Puede que algunos, yo entre ellos, nos apresuráramos ligeramente al dar por muerto al partido de Pablo Iglesias, Podemos, aunque también es verdad que no se puede decir que el penene con pretensiones se matara a la hora de demostrar que su opción, digamos, política seguía gozando de buena salud.
Abandonar la vicepresidencia del Gobierno (esa que Albert Rivera no había querido, precipitando así el hundimiento y la irrelevancia de Ciudadanos) no lo definió como el político más proactivo y resiliente de España, precisamente, sino como una especie de profesional del derrotismo que prefería dedicarse a algo parecido al periodismo antes de rizar el rizo del fracaso metiéndose a tabernero porque, según él, la taberna es el último reducto del proletariado (aunque con cócteles a 10 euros en lugar del preceptivo vinazo; y sin rampa para acceder al local, no se le fuese a colar su examigo Echenique).
Con su actitud dimisionaria, Iglesias parecía reconocer que había sido traicionado y vencido por la mujer a la que había elegido como sucesora, Yolanda Díaz, cuya escisión, Sumar, daba la impresión de haberse impuesto a la casa madre, Podemos. Y así nos quedamos (casi) todos con la imagen de un Pablo Iglesias derrotado por la realidad y el oportunismo que optaba por volver a sus actividades previas a sus 15 minutos de fama: la docencia (aunque le costó Dios y ayuda que le echaran de comer en la universidad), el coqueteo con el periodismo seudo revolucionario (aunque ya sin el apoyo de Jaume Roures) y, ¡novedad inesperada!, la restauración progresista representada por la Taberna Garibaldi.

----

### CONSIGNA 1
Según el texto sobre Pablo Iglesias, ¿por qué decidió él meterse a tabernero? Responde en una a tres oraciones.
### CONSIGNA 2
Prosigue el texto sobre Pablo Iglesias a partir de su última oración.

### DATOS
----

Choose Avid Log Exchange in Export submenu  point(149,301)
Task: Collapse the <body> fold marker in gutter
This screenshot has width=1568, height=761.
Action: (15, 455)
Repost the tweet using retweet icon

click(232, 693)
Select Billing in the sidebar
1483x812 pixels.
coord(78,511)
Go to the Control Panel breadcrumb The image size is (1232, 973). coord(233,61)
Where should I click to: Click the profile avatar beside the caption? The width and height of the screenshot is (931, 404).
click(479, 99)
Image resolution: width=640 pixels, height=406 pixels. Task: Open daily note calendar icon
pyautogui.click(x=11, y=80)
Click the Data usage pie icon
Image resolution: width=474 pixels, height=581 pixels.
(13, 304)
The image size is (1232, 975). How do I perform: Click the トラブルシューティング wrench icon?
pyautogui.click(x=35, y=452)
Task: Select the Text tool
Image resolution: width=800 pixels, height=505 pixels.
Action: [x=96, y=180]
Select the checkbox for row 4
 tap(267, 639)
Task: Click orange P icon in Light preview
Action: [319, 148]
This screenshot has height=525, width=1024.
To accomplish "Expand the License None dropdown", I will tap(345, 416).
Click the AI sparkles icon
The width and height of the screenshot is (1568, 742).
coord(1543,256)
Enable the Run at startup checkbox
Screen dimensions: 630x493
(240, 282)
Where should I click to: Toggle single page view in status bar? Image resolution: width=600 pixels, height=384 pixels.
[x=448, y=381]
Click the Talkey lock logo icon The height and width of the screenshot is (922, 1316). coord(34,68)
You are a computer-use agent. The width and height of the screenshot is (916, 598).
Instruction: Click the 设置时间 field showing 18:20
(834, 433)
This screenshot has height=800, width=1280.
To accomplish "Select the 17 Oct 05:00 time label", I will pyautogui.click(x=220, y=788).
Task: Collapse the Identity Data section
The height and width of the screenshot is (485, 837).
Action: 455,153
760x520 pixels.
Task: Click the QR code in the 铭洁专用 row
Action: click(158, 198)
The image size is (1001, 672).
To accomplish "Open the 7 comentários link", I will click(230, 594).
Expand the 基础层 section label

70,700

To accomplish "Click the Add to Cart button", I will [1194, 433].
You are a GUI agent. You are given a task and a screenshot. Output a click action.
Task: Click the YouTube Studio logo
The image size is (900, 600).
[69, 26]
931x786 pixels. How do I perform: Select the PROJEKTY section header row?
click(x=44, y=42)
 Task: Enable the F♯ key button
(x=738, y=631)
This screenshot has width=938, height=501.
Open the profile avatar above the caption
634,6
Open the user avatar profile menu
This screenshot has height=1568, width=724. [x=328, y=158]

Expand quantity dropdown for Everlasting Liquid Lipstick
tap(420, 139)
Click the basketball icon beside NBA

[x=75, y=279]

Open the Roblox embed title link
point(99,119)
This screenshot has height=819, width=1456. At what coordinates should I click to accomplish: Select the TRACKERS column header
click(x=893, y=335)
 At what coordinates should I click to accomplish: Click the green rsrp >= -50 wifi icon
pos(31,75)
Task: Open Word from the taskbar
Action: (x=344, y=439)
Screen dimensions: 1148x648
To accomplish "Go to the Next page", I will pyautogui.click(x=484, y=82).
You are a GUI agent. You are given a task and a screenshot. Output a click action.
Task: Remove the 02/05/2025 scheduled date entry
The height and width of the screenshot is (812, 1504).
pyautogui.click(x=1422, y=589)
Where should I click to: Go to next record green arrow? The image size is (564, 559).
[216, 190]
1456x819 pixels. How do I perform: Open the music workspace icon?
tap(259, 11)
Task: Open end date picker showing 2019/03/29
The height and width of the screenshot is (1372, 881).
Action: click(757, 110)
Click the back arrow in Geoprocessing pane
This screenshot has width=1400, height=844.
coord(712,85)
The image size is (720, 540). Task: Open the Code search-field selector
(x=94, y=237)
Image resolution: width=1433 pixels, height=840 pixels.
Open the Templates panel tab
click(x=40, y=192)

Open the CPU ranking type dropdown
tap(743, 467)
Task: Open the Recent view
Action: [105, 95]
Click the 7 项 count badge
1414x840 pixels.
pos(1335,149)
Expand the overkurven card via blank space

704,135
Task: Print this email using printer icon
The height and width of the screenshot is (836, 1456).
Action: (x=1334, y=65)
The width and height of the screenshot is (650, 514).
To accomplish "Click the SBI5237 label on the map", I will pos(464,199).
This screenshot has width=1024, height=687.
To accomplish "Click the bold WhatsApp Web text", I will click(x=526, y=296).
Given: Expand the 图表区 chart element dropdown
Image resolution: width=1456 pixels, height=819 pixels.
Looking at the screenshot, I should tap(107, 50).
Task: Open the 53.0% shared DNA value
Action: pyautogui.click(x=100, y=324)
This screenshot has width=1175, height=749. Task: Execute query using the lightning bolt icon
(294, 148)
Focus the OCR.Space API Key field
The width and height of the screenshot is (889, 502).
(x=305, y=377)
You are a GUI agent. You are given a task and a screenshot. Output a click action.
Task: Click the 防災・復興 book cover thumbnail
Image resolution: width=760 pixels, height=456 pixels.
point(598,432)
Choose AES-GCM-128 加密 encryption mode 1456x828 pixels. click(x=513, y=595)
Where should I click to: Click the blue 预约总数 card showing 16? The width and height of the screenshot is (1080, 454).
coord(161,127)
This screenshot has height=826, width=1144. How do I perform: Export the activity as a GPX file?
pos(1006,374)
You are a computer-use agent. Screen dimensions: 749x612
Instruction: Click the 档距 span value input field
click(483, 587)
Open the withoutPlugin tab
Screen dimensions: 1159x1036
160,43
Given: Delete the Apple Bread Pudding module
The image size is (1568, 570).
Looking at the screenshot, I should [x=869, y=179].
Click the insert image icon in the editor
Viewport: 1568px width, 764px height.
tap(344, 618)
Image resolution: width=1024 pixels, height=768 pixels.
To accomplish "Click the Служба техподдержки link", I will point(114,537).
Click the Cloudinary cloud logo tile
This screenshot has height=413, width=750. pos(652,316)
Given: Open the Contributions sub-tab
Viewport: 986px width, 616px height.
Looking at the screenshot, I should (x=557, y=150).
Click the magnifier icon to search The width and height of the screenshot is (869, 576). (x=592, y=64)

----

### RESULTADO 1
Iglesias decidió meterse a tabernero porque, según él, la taberna es el último reducto del proletariado.

### RESULTADO 2
En el tiempo transcurrido desde la dimisión de Iglesias como vicepresidente del Gobierno han pasado muchas cosas que parecen haber hecho pensar a nuestro hombre que tal vez no está todo perdido y se puede volver a la carga con la matraca de costumbre, reforzada por la crisis gubernamental basada en la posible corrupción de Pedro Sánchez y esa alegre pandilla que forman su mujer, sus antiguos hombres de confianza Ábalos y Koldo y su fiscal del Estado, que más que servir al Estado, da la impresión de servir al Gobierno (lo mismo que hacen titanes de la política local como Félix Bolaños, María Jesús Montero, Fernando Grande Marlaska, Santos Cerdán, Óscar Puente y tutti quanti, sicofantes sin vergüenza alguna y lamebotas del Puto Amo, según Puente, o Mr. Handsome, según Almodóvar).
Mientras el Gobierno parece entrar en fase de derribo (por mucho que se presente como lo único que nos protege del fascismo), la otrora triunfal Yolanda Díaz ha dejado de serlo, convirtiéndose en otra sierva de Don Guapo cuyo partidillo, aparentemente ganador no hace mucho tiempo, va cayendo en barrena apresuradamente, lo cual permite que Ione Belarra cada día se muestre más farruca en el Congreso con el PSOE de Sánchez y su tonto útil, el Sumar de Díaz.
Lo que queda de Podemos ha detectado una cierta generalización del asco ciudadano hacia el PSOE y ese Pepito Grillo convertido en perrito faldero que es Sumar. Pese a los esfuerzos de Sánchez por presentar a su banda como una cima del progresismo español, no sólo la derechona está que trina con el actual Gobierno, aunque Dios le haya bajado a ver con esa oposición que representa el PP y que es de una ineptitud tal que es capaz de dejarse meter goles como el de la rebaja de penas para asesinos en serie de ETA.
La desfachatez de Sánchez y sus secuaces ha superado hace tiempo cualquier límite, y sólo un puñado de abducidos mentales puede creer que el presidente se mueva por algo que no sea su propia conveniencia. Y cada vez hay más gente que observa cómo no se ocupa nadie de los problemas más urgentes de los españoles.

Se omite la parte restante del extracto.